Wenig modern war auch das Ausweiten der Folter im Herzogtum nach der Reform. Im Jülicher Landrecht wurde vor der Karolina gefoltert, wenn im Raum stand, dass der Beschuldigte eine Frau vergewaltigt haben soll, Notzucht an einer Jungfrau hieß der Straftatbestand. Nach 1537 wurde die Folter ausgeweitet auf Einbruch, Straßenraub und Kirchendiebstahl. Verdächtigen wurde die sogenannte peinliche Frage gestellt. Peinlich nicht im Sinne von beschämend, sondern von Pein. Ort der peinlichen Befragung war der Hexenturm.

Die Schöffen entschieden, welcher Natur die peinliche Befragung sein soll. Je schwerer das angenommene Verbrechen, je erdrückender die vorgelegten Beweise, desto schlimmer die Foltermethode. Angefangen mit Daumenschrauben über spanische Stiefel, bei denen das Daumenschrauben-Prinzip auf Unterschenkel und Füße ausgeweitet wird, bis hin zur Streckbank. Gestand der Beschuldigte unter Folter, dann wurde ihm das Geständnis drei Tage später vorgelesen.
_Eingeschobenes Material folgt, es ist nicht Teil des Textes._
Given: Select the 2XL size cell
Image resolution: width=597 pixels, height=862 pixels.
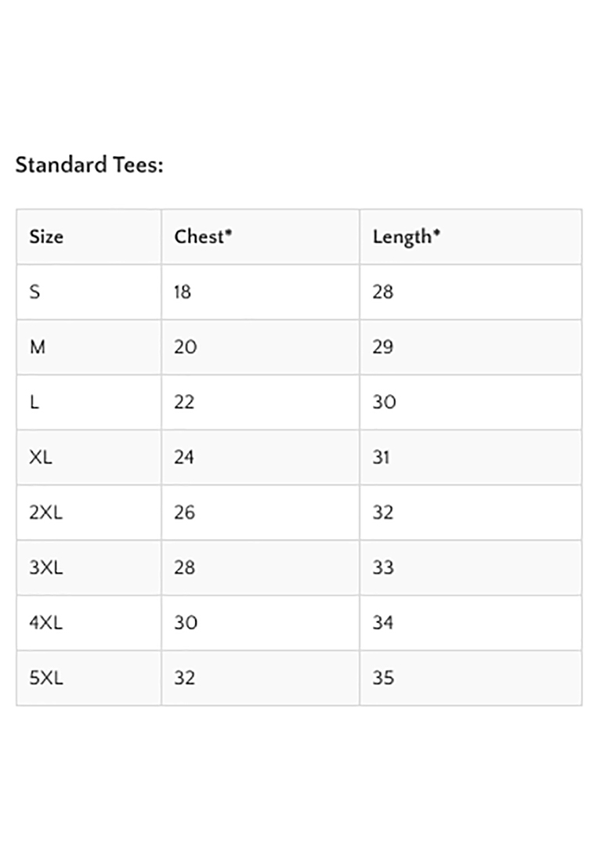Looking at the screenshot, I should [x=45, y=512].
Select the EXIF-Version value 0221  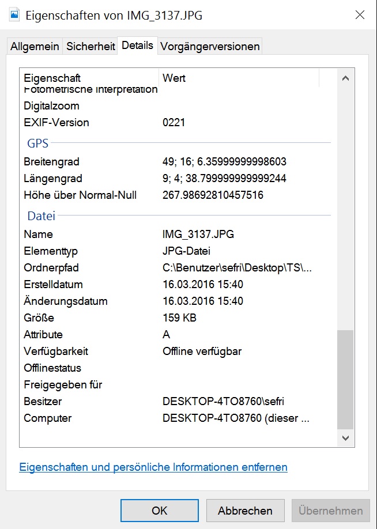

Stritt er dann alles ab, ging die Tortur von vorne los. Legte er unter Folter kein Geständnis ab, galt er als unschuldig. Gab es mehrere Zeugen, die angaben, das Verbrechen oder eben Nicht-Verbrechen unmittelbar verfolgt zu haben, dann galt die Schuld oder Unschuld als erwiesen. Lieferten Zeugen lediglich Indizien, dann kam die peinliche Befragung ins Spiel.

Gefängnis als Strafe war damals weitgehend unbekannt. Schuldige konnten im Fall einer hochstehenden Person zur Festungshaft verurteilt werden. Zum Festungsbau verdonnert wurde derjenige niederer Abstammung, der nicht zum Tode verurteilt wurde und jetzt als Arbeitskraft ohne Lohn eingesetzt werden konnte. Ansonsten bestand das Strafmaß aus Pein, Pranger, Peitschen oder dem Tod.